Le Royaume, c’est comme…
 Comme un trésor caché. Une merveille, découverte sinon par hasard, du moins de façon inattendue. Le gros lot ! Un choc, un éclair ; tout le reste paraît bien pâle. Tout est possible.
 Comme une perle infiniment précieuse qu’on trouve après avoir longtemps cherché. Cette perle est si belle, brille d’un tel éclat, que toute autre perle semble de pacotille. Le chercheur a trouvé. Certains chercheront sans trouver ; avec le poète ils pourront dire : « Ouvrez-moi cette porte où je frappe en pleurant. »
 Comme un grain, une graine, une semence, une mesure de levure. Trois fois rien qui vont devenir fleur, arbre, moisson, pain partagé.

Nous pouvons dire aussi : « Le Royaume ce n’est pas… »
 Ce n’est pas un lieu, un ailleurs ; il n’y a pas d’« arrière-monde », parallèle au nôtre. « Tu n’es pas loin du Royaume » dit Jésus. « Le Royaume est au milieu de vous… Le Royaume est en vous. Où cours-tu ? » dit le mystique. « Ne sais-tu pas que le ciel est en toi ? » (Angelus Silesius – XVIIe siècle) Royaume sans frontières et sans exclusion.

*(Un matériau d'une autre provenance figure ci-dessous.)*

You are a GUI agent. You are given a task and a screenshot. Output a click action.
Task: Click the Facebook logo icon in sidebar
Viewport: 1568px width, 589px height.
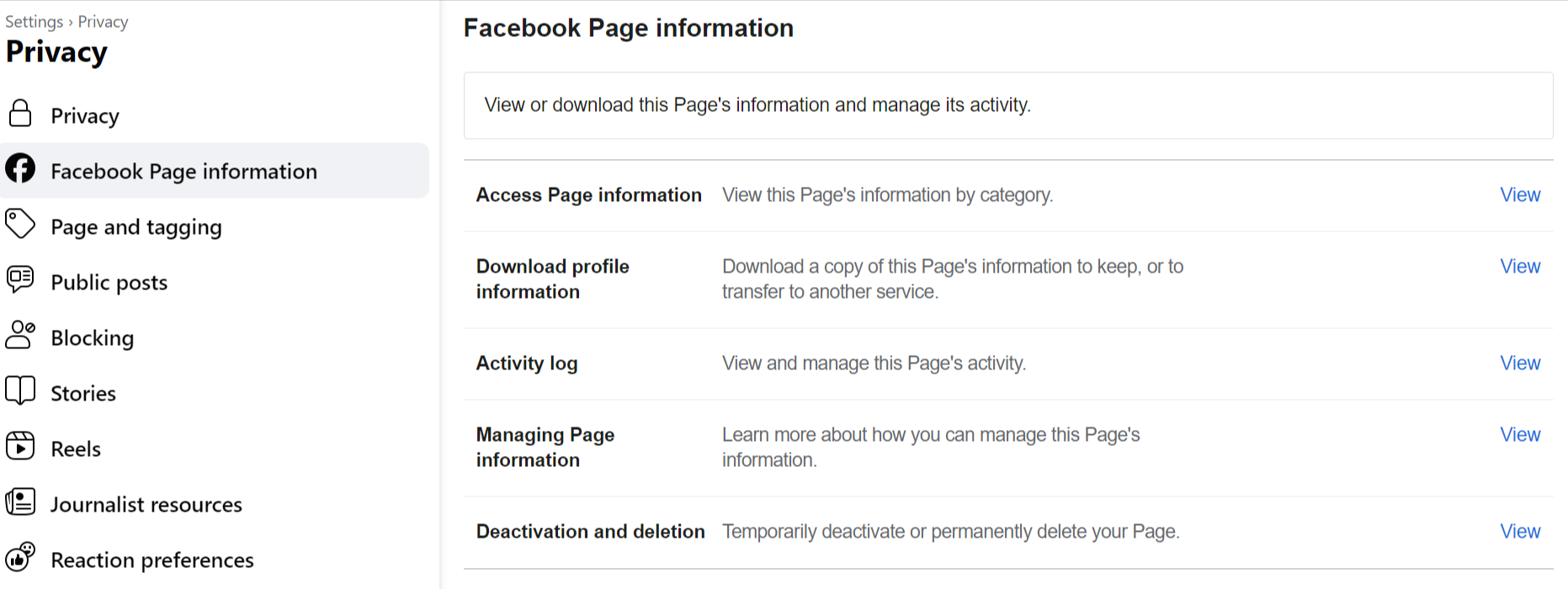coord(20,169)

 La vie éternelle, ce n’est pas un temps infini. Nous, déjà, nous jouons avec le temps : « J’ai trouvé le temps long… Je n’ai pas vu le temps passer… Ça fait passer le temps. » Imaginer l’éternité comme un temps infini est un piège, une folie dangereuse. Nous pourrions dire alors avec le cinéaste Woody Allen : « L’éternité, c’est long, surtout sur la fin. » Royaume hors espace et hors temps. Alors place aux images et aux paraboles. La mort éternelle, de même, n’est ni un temps, ni un lieu. Si l’« enfer » était un lieu de torture installé par Dieu pour punir les méchants à l’infini du temps, je serais athée d’un Dieu aussi pervers et cruel.
Les paraboles demandent de la modestie et un peu d’humour. Les poissons, par exemple : à l’heure du tri, les bons sont gardés, les mauvais rejetés… Rejetés à l’eau. Ce sont les bons qui vont passer à la casserole ! Non, mais viendra l’heure du « bas les masques » ; « finies les grimaces et les mensonges, vous les rois, les forts, les puissants ». Tous, moi comme vous, des plus grands aux plus petits, nous serons confrontés à la vérité ; « à ma Parole » dit Jésus. Nous découvrirons alors comment Dieu parvient à résoudre un problème pour nous insoluble : concilier l’exigence absolue de justice et la soif de miséricorde.

Enfin nous pouvons dire : « Le Royaume c’est quand… »
 C’est quand ? C’est aujourd’hui. L’éternité c’est l’instant. L’instant, ce lien entre le temps et l’éternité. « Dieu ne parle qu’au présent » (Kierkegaard), et l’aujourd’hui de l’homme est l’éternel aujourd’hui de Dieu. « Comprenne qui pourra » disait saint Augustin.
 Le Royaume, c’est quand un visage de lumière, un sourire de bienveillance viennent éclairer une nuit trop longue et trop lourde.
 C’est quand un éclair de beauté nous éblouit ; quand un frémissement me saisit devant le tympan d’Autun, les pyramides de Teotihuacan au Mexique, le Thoronet ; quand j’entends – ou interprète – « l’Art de la fugue » ou « La Passion selon saint Jean » de Jean-Sébastien Bach. Bach dont un de nos grands hommes disait : « Bach, la seule preuve valable, pour moi, de l’existence de Dieu. »
 C’est quand quelques heures ou quelques jours d’amour partagé ont un goût de paradis.
 Le Royaume c’est quand au Rwanda, à l’heure des horreurs, 40 séminaristes, Tutsi et Hutus mêlés, se tenant par la main, refusent, face aux assassins, de se séparer et sont tous égorgés.
 C’est quand des hommes vont jusqu’à mourir pour que d’autres hommes vivent.
 Le Royaume vient quand des chercheurs, des artistes, tentent de déchiffrer la merveille de la « mélodie secrète » ; « les savants, les artistes, les mystiques – disait Picasso – sont des hommes qui passent leur vie à chercher la cachette de Dieu. »
 Royaume enfin quand – on ne sait ni pourquoi ni comment – en dépit de l’énormité des détresses, une sorte de gratitude nous monte au coeur et aux lèvres.